Gisèle Sallin souhaitait depuis longtemps mettre un classique à la portée de tous les publics, en particulier du plus jeune (dès 8 ans). Pour ce faire, elle a choisi Labiche, son humour sans âge, ses trames limpides. La metteure en scène en profite pour parcourir tout un pan de l’histoire du théâtre, la tradition de la commedia dell’arte rejoignant celle du vaudeville français.
Créée en 1860, la pièce se fonde en effet sur une tradition séculaire, avec ses rebondissements, ses amours empêchées, ses personnages typés. A l’image de ce père qui veut marier sa fille contre son gré. Sauf qu’ici, il n’a rien du froid barbon: il est timide, maladivement. Au point de ne pas pouvoir dire non. Ce Thibaudier n’a ainsi pas eu le courage de refuser la main de sa fille Cécile à ce beau parleur d’Anatole Garadoux (Xavier Deniau).

Le rire et l’observation
Mais la sémillante demoiselle (interprétée avec fraîcheur par Anne Schwaller) a d’autres visées: elle aime Jules Frémissin, jeune avocat qui souffre du même handicap que son père. Autant dire que la rencontre entre les deux timides, incarnés avec jubilation par Yann Pugin et Olivier Havran, se révèle irrésistible… et finement observée: au-delà du rire, Eugène Labiche sait ausculter les caractères humains avec pertinence.

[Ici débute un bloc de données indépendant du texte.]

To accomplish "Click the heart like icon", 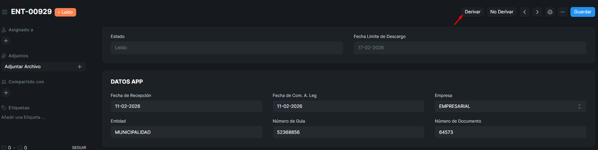I will 4,148.
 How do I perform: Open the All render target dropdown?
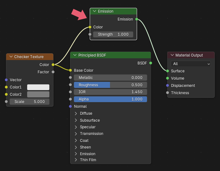click(x=191, y=64)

Avec un minimum de décor (des pendrillons, quelques accessoires tombés du ciel), la scène, vide, apparaît comme une boîte noire. Par contraste, les costumes éclatent de couleurs et les fleurs sont éparpillées pour souligner la vivacité de Cécile.

En rêve, tout est possible
Les comédiens se régalent, derrière leurs demi-masques qui introduisent une mise à distance et accentuent encore l’impression de naïveté des personnages. Voire de pantins, manipulés par leur timidité, leur amour ou, pour Anatole, leur suffisance.
Avec la chorégraphe Tane Soutter, Gisèle Sallin a choisi de transposer les chansons de la pièce pour créer une deuxième réalité. Un rêve où les timides osent tout, où les amoureux transis avouent leurs sentiments. Là encore, pas d’effets tape-à-l’œil: un simple changement d’éclairage suffit.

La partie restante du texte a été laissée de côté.